Much of the time abstractions can save you time learning, but you need to be prepared to learn when the abstraction leaks. I used Kafka for years without needing to understand how messages got routed to specific partitions, until I had a key structure that resulted in all of the messages going to the same partition and had to learn what was going on. I’ve used Django backed onto SQLite, MySQL, PostgreSQL, and only occasionally needed to do something complicated enough that I needed to understand how different databases would behave differently. It’s fine to lean on these abstractions to save time, but you can’t be afraid to dig in and learn what the abstraction is actually doing when the need arises.

Now, back to code generation.

When Spolsky wrote about code generation tools in 2002 he was talking about template systems that would have been considered fairly simple by 2020 standards. Code generation tools in 2026 is a completely different beast, and some of its proponents will advocate that it breaks through the Law of Leaky Abstractions and actually will save you time learning. And while it might save you a little time learning, it’s probably not as much as you hope.

To be clear, I’m not opposed to using AI for code generation. The website I’m publishing this on was written using ChatGPT Codex, but I made a number of architectural decisions to be sure it was something I could comfortably support if Codex ever falls short.

In my experience, AI code generation tends to work pretty reliably for simple tasks like generating a web page, and tends to work the first time about 80% of the time for more complex tasks. Further, when you do run into a bug, about 80% of the time it can take a compiler error or a stack trace, it’s able to diagnose and fix it for you. That’s a heck of an improvement over the simple templatized code generation of yore, but it creates a whole new set of problems.

AI code generation can let you get a whole lot further into the process without any human having to understand what’s going on. If you used 2002 era code generation wizard, there were people who knew how that code got generated. If you used a more modern library or framework, there were people who understood that codebase and likely good documentation on how to use it. But with AI code generation, there may not be a single human who understands what the generated code was intended to do, and if you’ve generated tens of thousands of lines of code without a human who understands them, that can be a lot to untangle when the abstractions inevitably leak.

So what do we do?

It starts with recognizing that while AI can help us avoid doing work, it can’t help us avoid learning. We need to keep a human in the loop, reviewing the code AI generates and understanding what that code does, so that when the abstractions leak somebody knows where to start. For somebody new to programming, that may be a tall order, and it may be very tempting to bypass and hope the abstraction never leaks. But it will.

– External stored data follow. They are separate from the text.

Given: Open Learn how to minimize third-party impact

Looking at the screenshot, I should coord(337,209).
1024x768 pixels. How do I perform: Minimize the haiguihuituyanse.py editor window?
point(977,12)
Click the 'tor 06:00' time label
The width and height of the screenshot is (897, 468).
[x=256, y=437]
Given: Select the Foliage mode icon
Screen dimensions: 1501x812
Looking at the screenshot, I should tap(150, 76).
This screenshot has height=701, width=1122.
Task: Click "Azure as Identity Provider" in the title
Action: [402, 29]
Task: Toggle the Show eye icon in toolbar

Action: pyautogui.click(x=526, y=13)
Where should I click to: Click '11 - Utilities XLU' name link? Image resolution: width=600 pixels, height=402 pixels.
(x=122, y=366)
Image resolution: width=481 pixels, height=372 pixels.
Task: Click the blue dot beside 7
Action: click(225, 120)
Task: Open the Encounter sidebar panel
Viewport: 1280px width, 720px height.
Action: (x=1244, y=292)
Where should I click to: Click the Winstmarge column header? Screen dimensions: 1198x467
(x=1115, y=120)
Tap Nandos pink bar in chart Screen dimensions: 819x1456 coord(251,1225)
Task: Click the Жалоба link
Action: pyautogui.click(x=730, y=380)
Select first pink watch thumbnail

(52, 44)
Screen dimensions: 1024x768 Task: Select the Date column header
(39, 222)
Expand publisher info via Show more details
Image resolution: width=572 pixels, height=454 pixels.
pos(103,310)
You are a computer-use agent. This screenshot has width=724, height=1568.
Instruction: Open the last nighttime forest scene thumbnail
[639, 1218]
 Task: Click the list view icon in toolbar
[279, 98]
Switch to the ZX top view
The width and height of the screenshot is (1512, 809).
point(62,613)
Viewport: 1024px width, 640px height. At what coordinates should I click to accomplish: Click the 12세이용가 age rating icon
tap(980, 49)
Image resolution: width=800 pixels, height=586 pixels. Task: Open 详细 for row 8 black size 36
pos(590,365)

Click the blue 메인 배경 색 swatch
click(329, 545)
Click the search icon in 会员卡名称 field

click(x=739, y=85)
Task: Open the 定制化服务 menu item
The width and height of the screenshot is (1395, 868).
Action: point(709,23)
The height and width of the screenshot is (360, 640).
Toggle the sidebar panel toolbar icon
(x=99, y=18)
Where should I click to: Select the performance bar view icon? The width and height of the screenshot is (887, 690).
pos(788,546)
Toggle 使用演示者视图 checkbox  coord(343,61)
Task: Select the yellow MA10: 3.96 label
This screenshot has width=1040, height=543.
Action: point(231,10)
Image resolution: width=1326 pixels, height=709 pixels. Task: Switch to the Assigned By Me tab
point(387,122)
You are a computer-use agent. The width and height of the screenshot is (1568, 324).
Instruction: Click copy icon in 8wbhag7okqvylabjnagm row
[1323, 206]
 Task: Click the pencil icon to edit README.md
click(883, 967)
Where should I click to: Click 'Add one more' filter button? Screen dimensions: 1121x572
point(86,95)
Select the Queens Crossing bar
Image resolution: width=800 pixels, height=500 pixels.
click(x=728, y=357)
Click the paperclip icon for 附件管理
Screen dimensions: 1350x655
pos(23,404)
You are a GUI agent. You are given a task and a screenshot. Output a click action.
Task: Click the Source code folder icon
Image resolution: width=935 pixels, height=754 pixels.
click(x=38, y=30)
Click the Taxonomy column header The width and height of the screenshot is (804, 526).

While AI may not be able to help you avoid learning how your code works, it can help you learn what you need to know. Unlike the 2002 code generation tools Spolsky referenced, AI code generation tools can explain themselves. When you commit to understanding the code AI generates, the same AI that wrote the code can help build your understanding of it. When you use AI to generate code, review it line by line. Understand what it’s doing. If you don’t understand what’s going on, ask questions until you do. Occasionally you may have to break out of the AI chat window and go read some documentation, but much of the time the very tool that generated the code can explain it at whatever level is necessary to help you internalize it. Take advantage of that when you’re building your product in the first place, not when the abstraction starts to leak. You’ll be glad you did.